彼らの秘密を探りたいなら、方法は一つ、絵本を読んであげる、これしかないでしょう。私は今、猛烈な後悔に襲われています。息子が小さかった時、どうしてもっとその時間をじっくり楽しまなかったのか。大事な秘密を共有できる絶好の機会だったのに、早く寝てくれないと、原稿が間に合わないなあ……という、つまらない焦りにとらわれていました。自分の原稿など放り出してお話の国を一緒に冒険すべきでした。息子の息遣いに耳を澄ましていれば、道順のヒントをかぎ取ることができたかもしれません。

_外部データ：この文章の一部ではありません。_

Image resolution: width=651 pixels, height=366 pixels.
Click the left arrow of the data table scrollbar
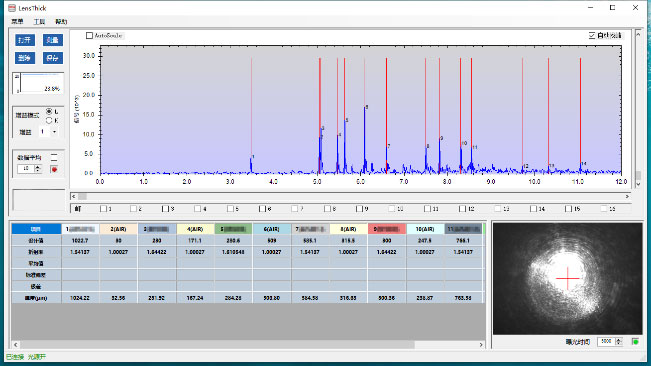[x=16, y=345]
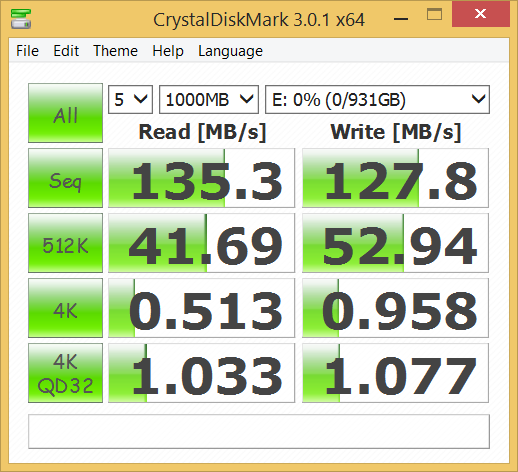This screenshot has height=472, width=518.
Task: Open the File menu
Action: tap(27, 51)
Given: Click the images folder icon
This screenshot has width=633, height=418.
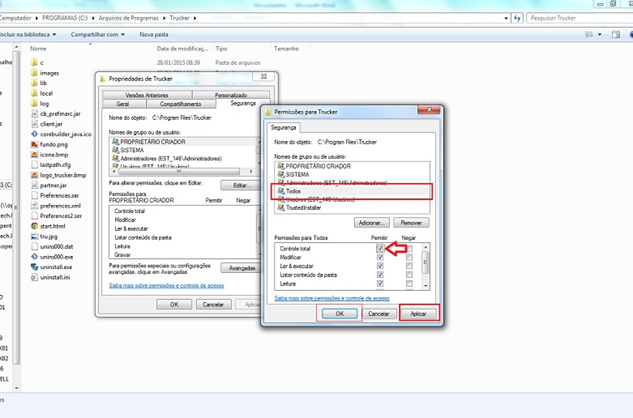Looking at the screenshot, I should tap(33, 73).
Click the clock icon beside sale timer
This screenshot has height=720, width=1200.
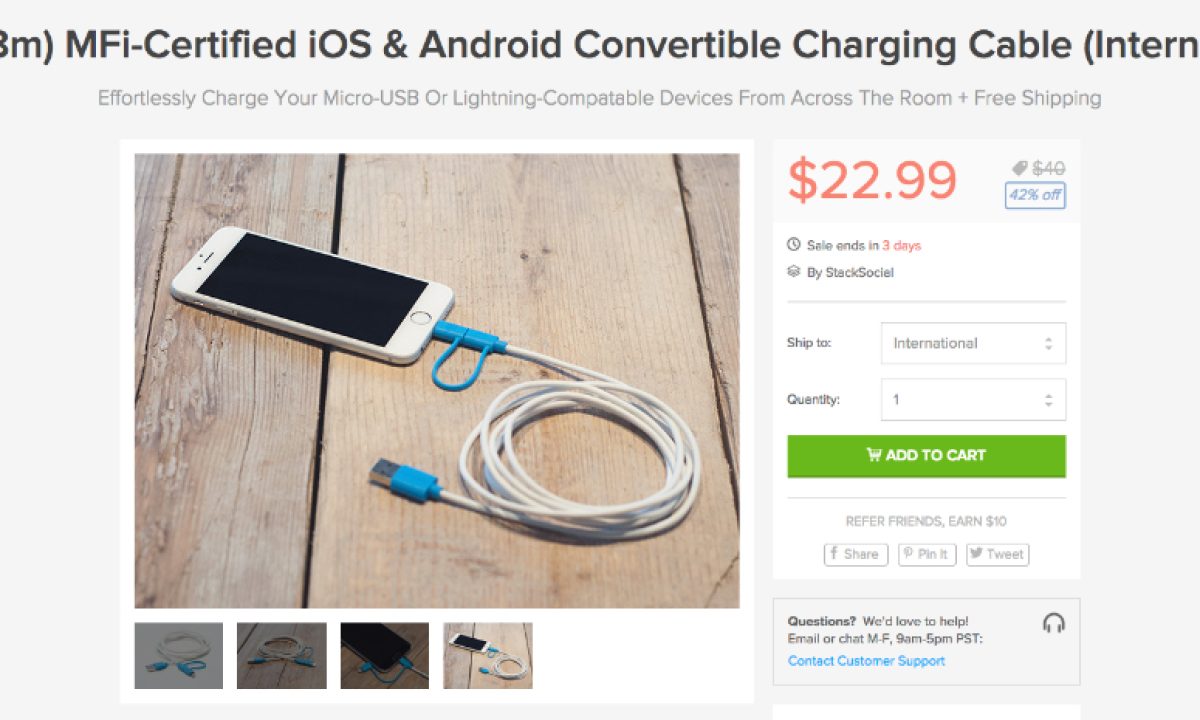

ただし一方で、子どもが持つ慎重さについても中川さんは指摘しておられます。すべての本に彼らが満足するわけではなく、また、それを受け入れるには、一人一人異なった過程があります。
“新しい本には、ためつすがめつの時間も必要です”
私はこの、ためつすがめつ、という言葉が気に入りました。表紙を開き、絵を見やり、一度顔を上げて宙に視線を泳がせる、子どもの横顔が想像できます。迷いとためらいが、利発そうな影を作り出しています。そこでは、時間がその子だけの流れ方をしています。誰も邪魔できない特別な時間です。
だからこそ子どもが手に取る本は、本物でなければいけません。大人が勝手に要約したり、単純化したり、派手な見た目で誤魔化そうとしたものは、結局、見捨てられるでしょう。子どもたちは皆、賢いのですから。